| WHAT TO PRODUCE |
Please transcribe every entry below exactly, without including the pictures.
>>
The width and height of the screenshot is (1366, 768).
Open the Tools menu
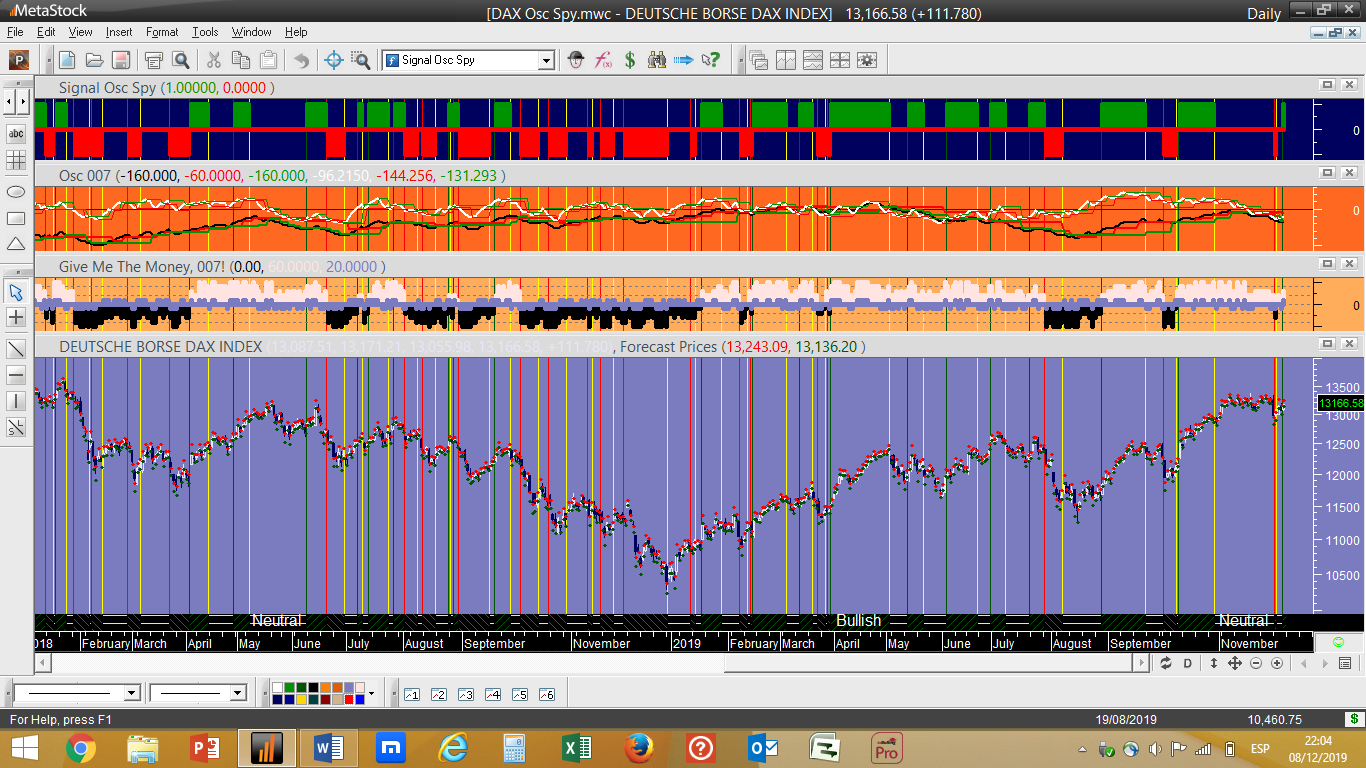(x=205, y=32)
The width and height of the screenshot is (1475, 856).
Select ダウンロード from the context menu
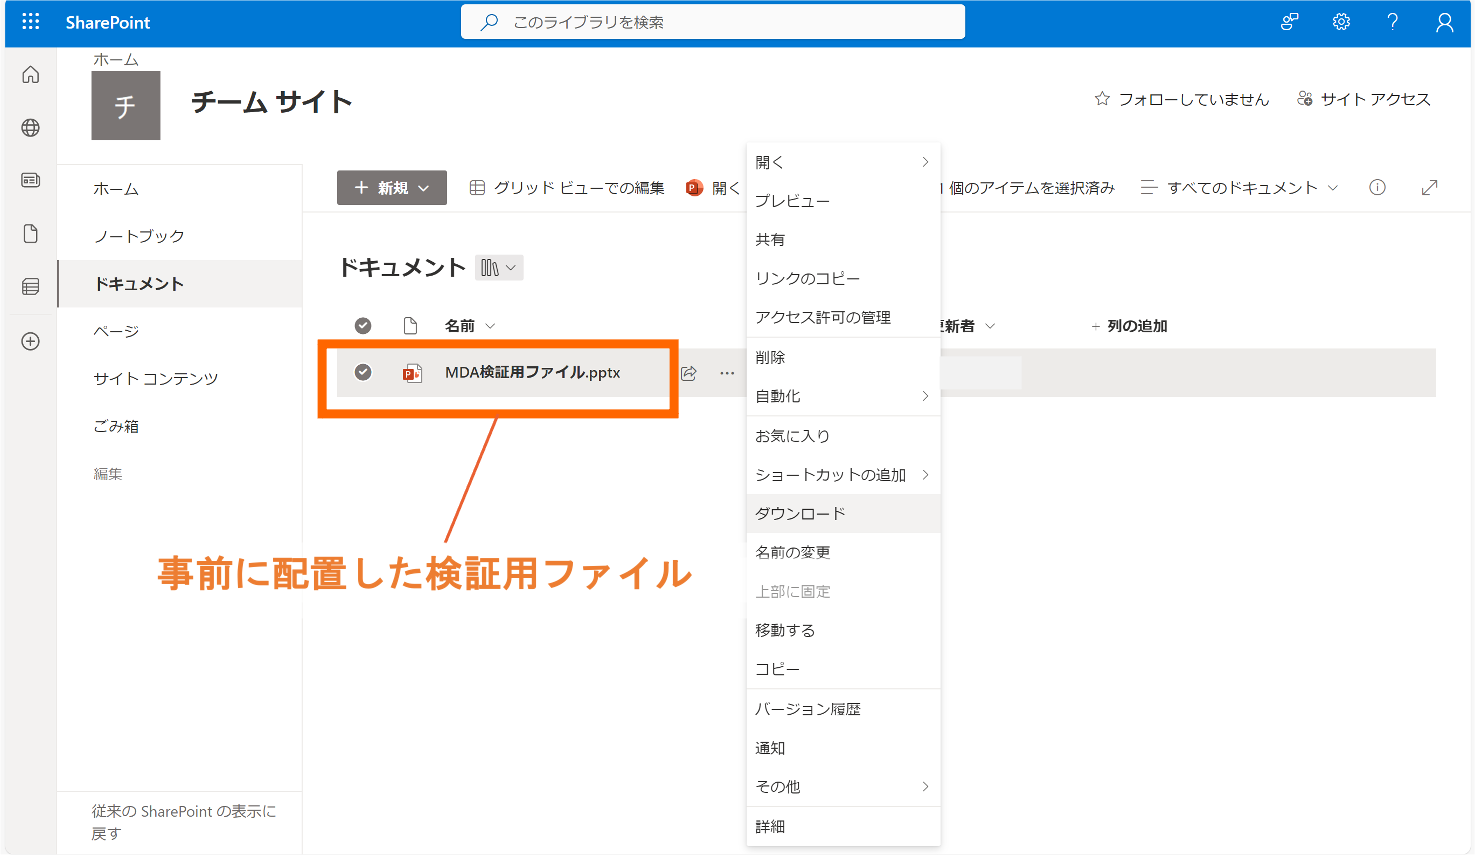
<<
| SOLVED PROBLEM |
The width and height of the screenshot is (1366, 768).
Open the Tools menu
(x=205, y=32)
The width and height of the screenshot is (1475, 856).
Select ダウンロード from the context menu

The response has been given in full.